Saturday, May 09, 2009

Seventy-three hundred and one

This week’s poem must be UA Fanthorpe

From A Watching Brief, this one seems apt


The collection was published in 1987 & was dedicated to her partner, Rosemarie Bailey, so I guess it is fair to say that it is deeply personal, & also that the wish for 7300 days more was granted

And how lovely to have an understated poem of private passion in these days of fame, celebrity & gossip



7301

Learning to read you, twenty years ago,
Over the pub lunch cheese-and-onion rolls.

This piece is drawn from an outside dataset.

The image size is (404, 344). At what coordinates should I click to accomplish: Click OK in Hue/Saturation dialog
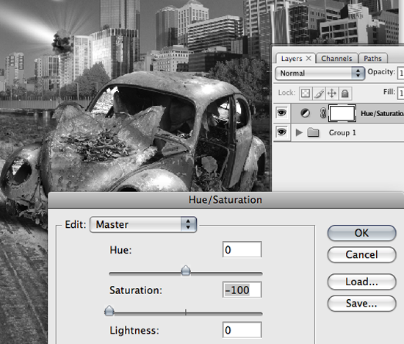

Learning you eat raw onions; learning your taste
For obscurity, how you encode teachers & classrooms

As the hands, the shop floor; learning to hide
The sudden shining naked looks of love. And thinking

The rest of our lives, the rest of our lives
Doing perfectly ordinary things together – riding

In buses, walking in Sainsbury’s, sitting
In pubs eating cheese & onion rolls,

All those tomorrows. Now twenty years after,
We’ve had seventy-three hundred of them, and

(If your arithmetic’s right, & our luck) we may
Fairly reckon on seventy-three hundred more.

I hold them crammed in my arms, colossal crops
Of shining tomorrows that may never happen,

But may they! Still learning to read you,
To hear what it is you’re saying, to master the code.